Evaluators and attorneys report that they don’t know what to do with social media data. They report they don’t understand the apps. They express frustration when presented with screenshots of TikTok and Snapchat. This workshop will describe some of the benefits and limitations of using data from social media sites in the context of child custody litigation. Participants will discuss how to collect and put into context such data, and how to address potentially complicating factors such assessing for faked/ fraudulent data, and how to make use of such data in a forensically defensible manner.

Sean B. Knuth, PhD, Charlotte, NC
Chris Mulchay, PhD, Asheville Testing, Asheville, NC

28. Technology and the Courts: Expanding Access to Survivors

Survivors of intimate partner abuse who seek a temporary protective order often encounter barriers in the process of accessing family violence courts. These barriers were amplified by the COVID-19 pandemic that disproportionately affect low-income families and children of color and those in rural areas. This workshop will explore ways in which technology can be implemented to bring a voice to families and children experiencing intimate partner abuse during the COVID-19 pandemic and beyond.
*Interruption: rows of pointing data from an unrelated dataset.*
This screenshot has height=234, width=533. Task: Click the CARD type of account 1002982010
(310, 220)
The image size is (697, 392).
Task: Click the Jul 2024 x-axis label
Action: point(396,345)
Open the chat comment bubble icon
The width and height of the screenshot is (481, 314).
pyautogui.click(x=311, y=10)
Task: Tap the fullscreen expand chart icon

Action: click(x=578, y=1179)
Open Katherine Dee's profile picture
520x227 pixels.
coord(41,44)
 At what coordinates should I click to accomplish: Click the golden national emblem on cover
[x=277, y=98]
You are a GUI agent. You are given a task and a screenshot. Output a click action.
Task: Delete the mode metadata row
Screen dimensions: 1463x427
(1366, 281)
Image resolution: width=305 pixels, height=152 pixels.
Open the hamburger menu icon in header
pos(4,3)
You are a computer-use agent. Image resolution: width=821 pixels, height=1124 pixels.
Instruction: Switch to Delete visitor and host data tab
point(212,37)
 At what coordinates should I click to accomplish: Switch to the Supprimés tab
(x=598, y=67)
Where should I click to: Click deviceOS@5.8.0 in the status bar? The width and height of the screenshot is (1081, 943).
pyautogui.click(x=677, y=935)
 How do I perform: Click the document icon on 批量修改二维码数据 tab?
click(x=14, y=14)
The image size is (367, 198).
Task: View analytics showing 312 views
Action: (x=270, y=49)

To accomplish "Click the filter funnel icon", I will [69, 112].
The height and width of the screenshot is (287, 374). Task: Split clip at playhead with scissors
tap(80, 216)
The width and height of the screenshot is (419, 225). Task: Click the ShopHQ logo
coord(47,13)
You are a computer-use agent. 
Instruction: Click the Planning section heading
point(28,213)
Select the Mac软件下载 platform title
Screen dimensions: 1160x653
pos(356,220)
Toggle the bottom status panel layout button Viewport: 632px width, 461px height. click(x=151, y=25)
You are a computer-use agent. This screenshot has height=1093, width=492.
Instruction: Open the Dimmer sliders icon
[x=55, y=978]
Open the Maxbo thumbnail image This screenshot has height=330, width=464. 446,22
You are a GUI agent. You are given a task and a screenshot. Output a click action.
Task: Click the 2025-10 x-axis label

Joel Correa, JD, Atlanta Volunteer Lawyers Foundation, Atlanta, GA
Erika Voreh, JD, Atlanta Volunteer Lawyers Foundation, Atlanta, GA

29. Addressing Limited Services for Parents in Rural Areas by Engaging Communities

This presentation will address a fresh approach to conducting custody evaluations in the rural setting. The pandemic brought opportunity to develop methods of working with people in rural settings who would otherwise not be served. Using ecological theory as a backdrop to apply a systems approach, the presenter will identify how to reach individuals and families and methods of gathering information. Additionally, this presentation will describe how to create a working recommendation with steps of how to leave families with a plan to move forward in a positive manner.